O responsável destacou que este aumento continua
a «não ter nada a ver com a evolução do preço de mercado» e que «as rendas continuam a estar fixadas em valores irrisórios».
«A nossa posição é de que devem ser liberalizadas. É isso que consta do memorando da troika e é isso que
nós aguardamos».
Também a Associação Nacional de Proprietários (ANP) contestou o valor do aumento de rendas para
2012 e propôs que se aplique aos arrendamentos antigos o índice de desvalorização da moeda em relação ao ano de celebração
do contrato.
A ANP volta a insistir na fixação de uma renda mínima de 50 euros para as rendas anteriores a
1990, que segundo a associação são cerca de 400.000.
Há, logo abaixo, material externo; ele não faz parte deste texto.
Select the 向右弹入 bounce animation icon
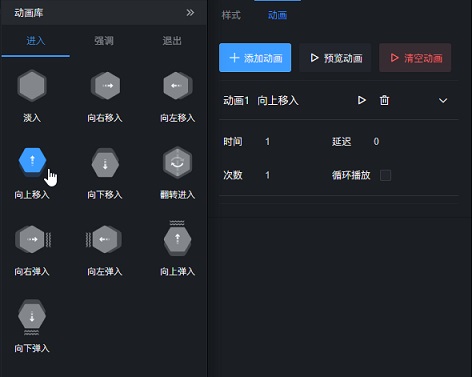 pyautogui.click(x=33, y=239)
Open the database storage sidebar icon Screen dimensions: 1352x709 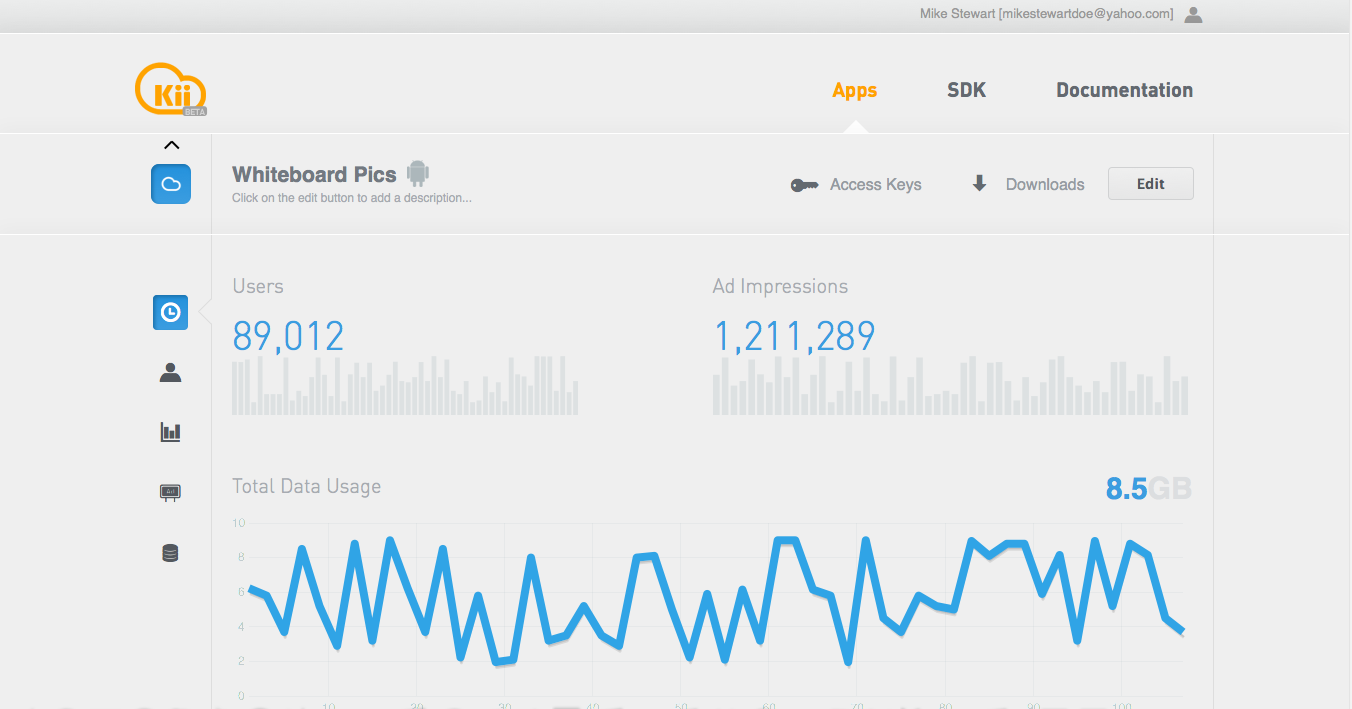point(171,553)
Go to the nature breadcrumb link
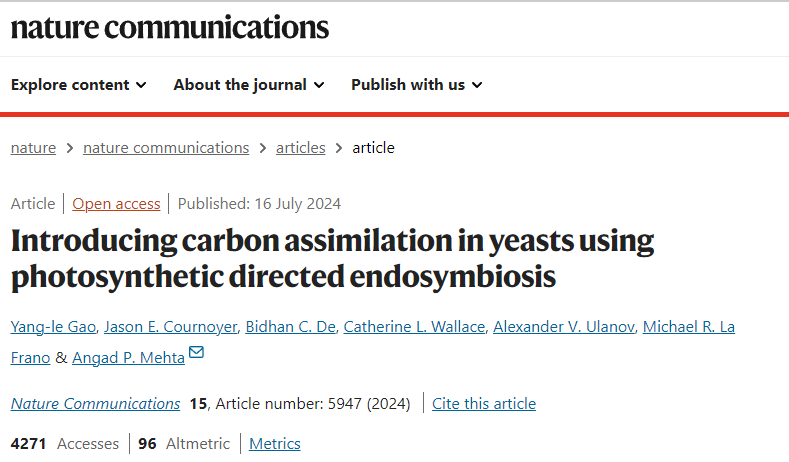Image resolution: width=789 pixels, height=462 pixels. point(33,148)
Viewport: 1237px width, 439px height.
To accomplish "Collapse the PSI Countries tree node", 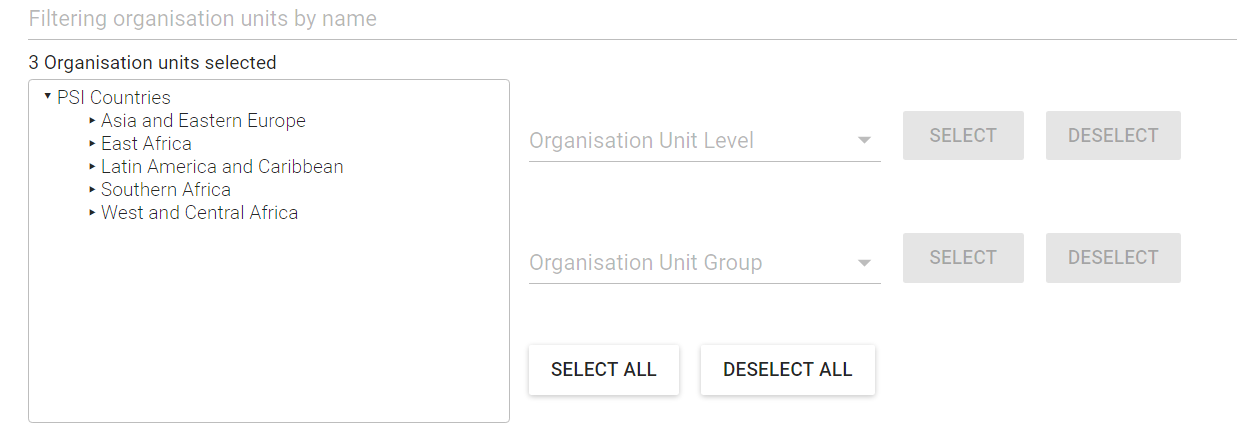I will click(x=47, y=96).
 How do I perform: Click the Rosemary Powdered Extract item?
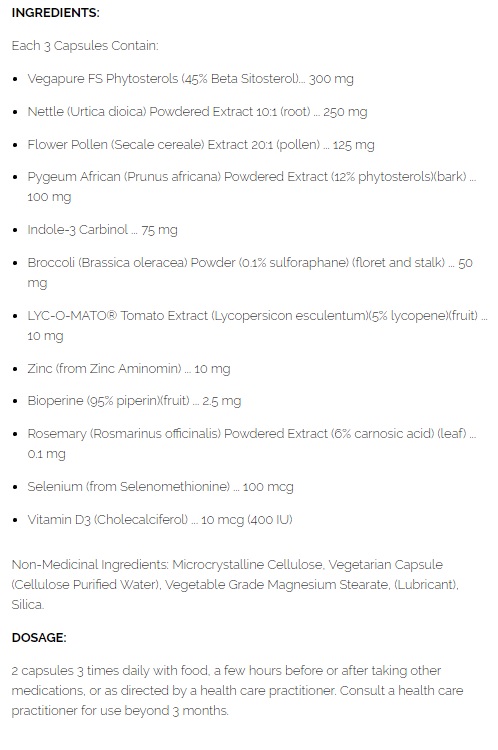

Para esta associação, só aplicando o índice de desvalorização
da moeda em relação ao ano de celebração do contrato será possível aos senhorios «disporem de um fundo de maneio que lhes
permita reabilitar os prédios».
Já a Associação de Inquilinos Lisbonenses considera injusto o valor do aumento das
rendas e defende que o Governo e o Parlamento deveriam decretar uma excepção este ano, tendo em conta a situação económica.
«Tendo
em toda a situação económica, a associação considera que não é justo haver, este ano, aumento de rendas», disse à Lusa o presidente
da associação, Romão Lavadinho.
De acordo com o regime em vigor, de 2006, a actualização anual das rendas para contratos
de arrendamento posteriores a 1990 é publicada em Diário da República, em Outubro, mas é determinada pela variação dos últimos
12 meses do índice de preços do consumidor (IPC) de Agosto, excluindo a habitação.
Entre 2009 e 2010, as rendas estiveram
congeladas porque a taxa de variação média anual dos preços nos doze meses anteriores a Agosto de 2009 foi de zero por cento,
e para 2011 o valor dos aumentos foi fixado em 0,3%.
De acordo com a lei, a primeira actualização pode ser exigida
um ano após a vigência do contrato, e as seguintes um ano depois da actualização prévia, tendo o senhorio de comunicar por
escrito, com uma antecedência mínima de 30 dias, o coeficiente de actualização e a nova renda que resulta deste cálculo.